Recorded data
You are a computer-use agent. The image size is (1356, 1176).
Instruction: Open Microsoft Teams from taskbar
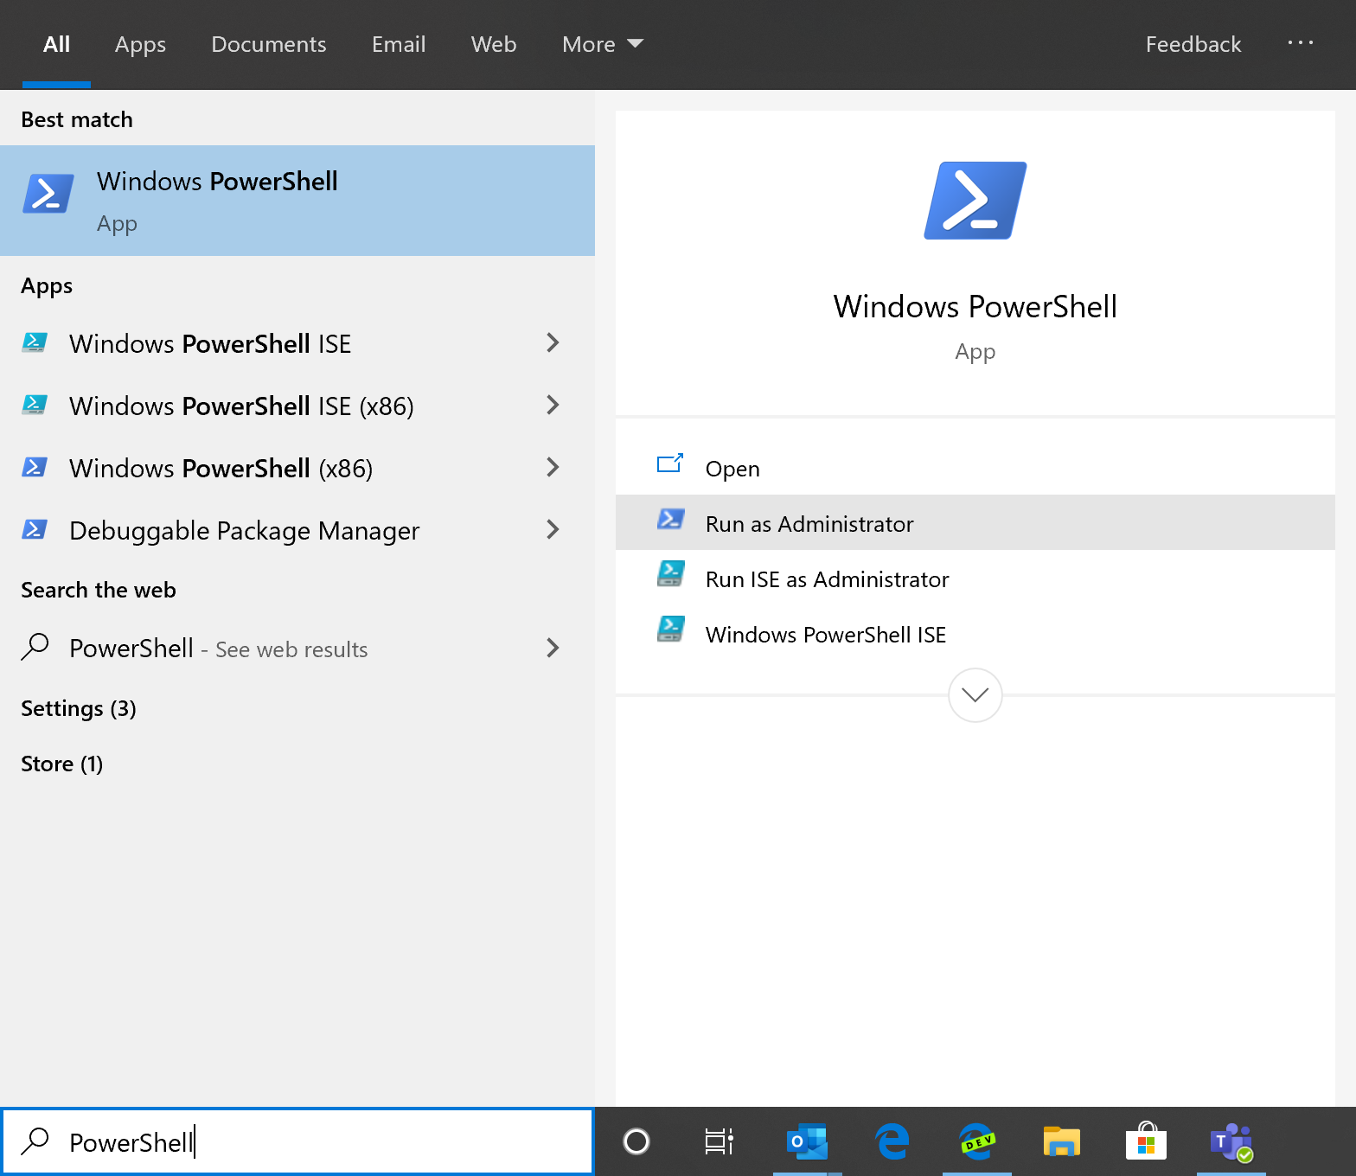[1231, 1142]
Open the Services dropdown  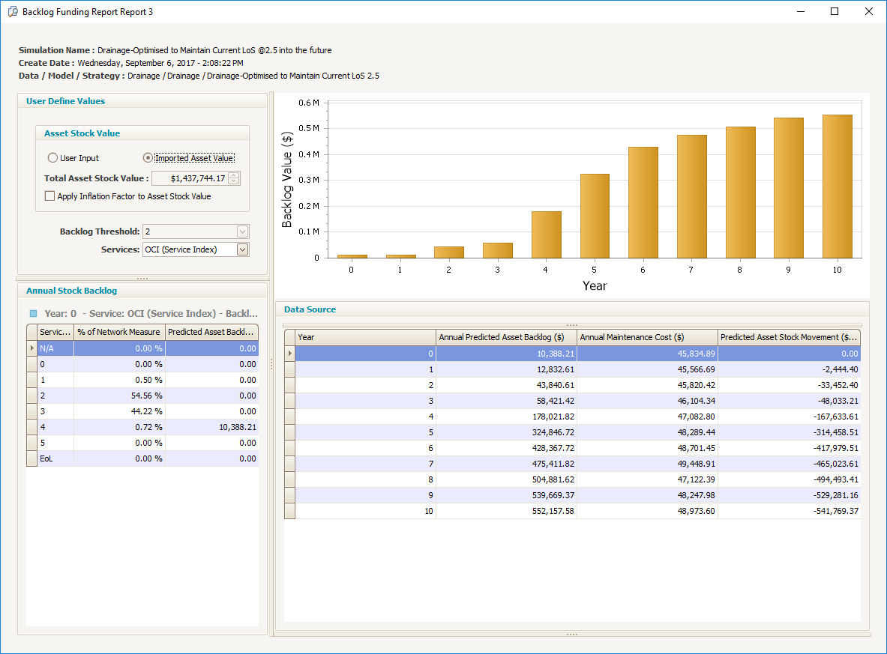click(241, 249)
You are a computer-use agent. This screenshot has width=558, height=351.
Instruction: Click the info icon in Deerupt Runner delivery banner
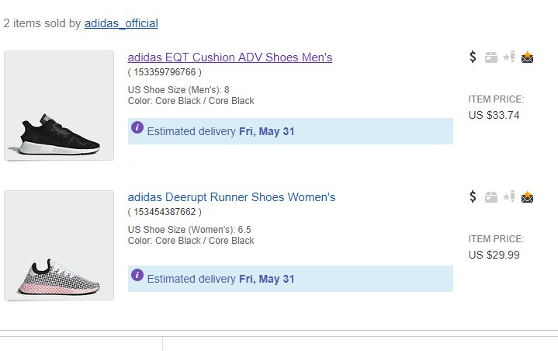pos(137,275)
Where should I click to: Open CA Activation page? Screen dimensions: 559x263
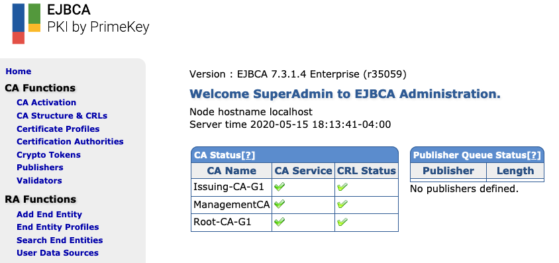pos(46,103)
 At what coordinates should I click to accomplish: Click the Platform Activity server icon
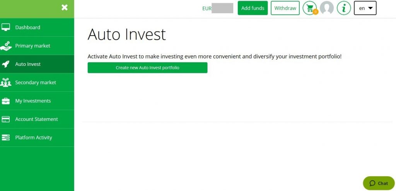point(6,138)
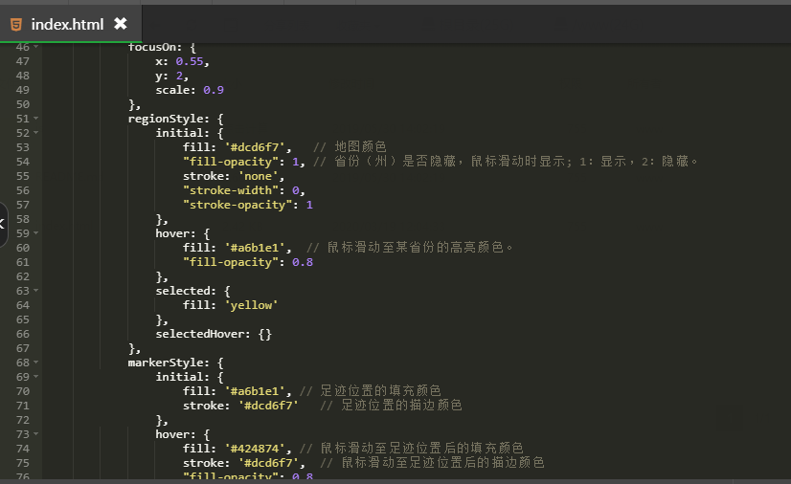Close the index.html tab

coord(121,24)
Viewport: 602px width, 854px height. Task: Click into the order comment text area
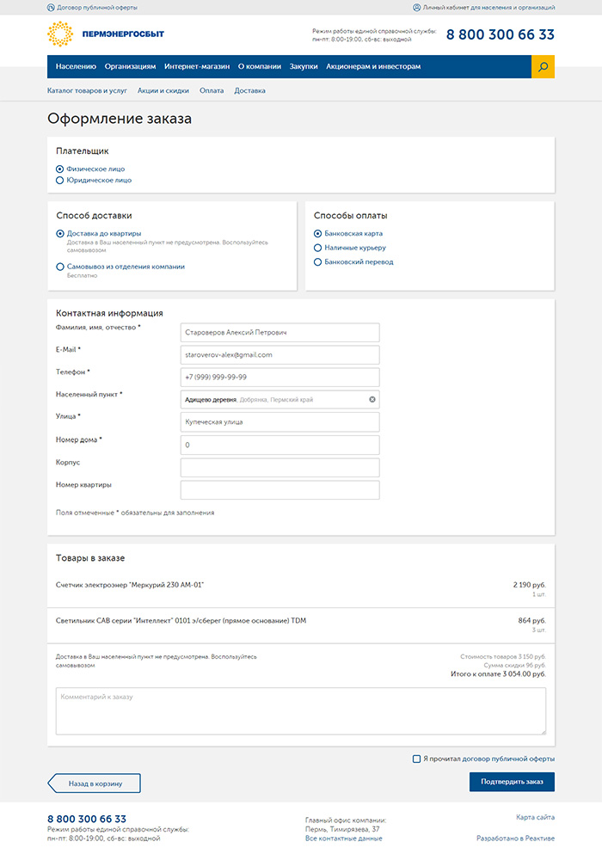tap(300, 711)
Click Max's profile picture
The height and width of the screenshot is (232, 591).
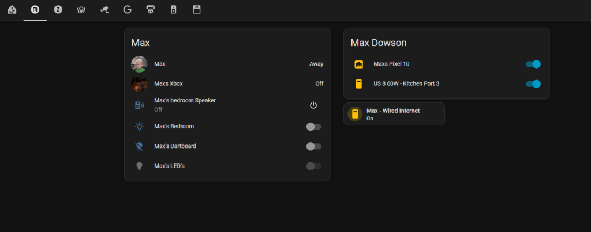(139, 64)
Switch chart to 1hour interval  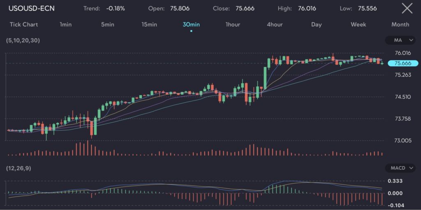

» **Description of the task**
In the data above, find each line where the string "agent" appears, then copy it.

» **Written answer**
You are a computer-use agent. The image size is (1356, 1176).
You are a computer-use agent. This screenshot has width=558, height=351.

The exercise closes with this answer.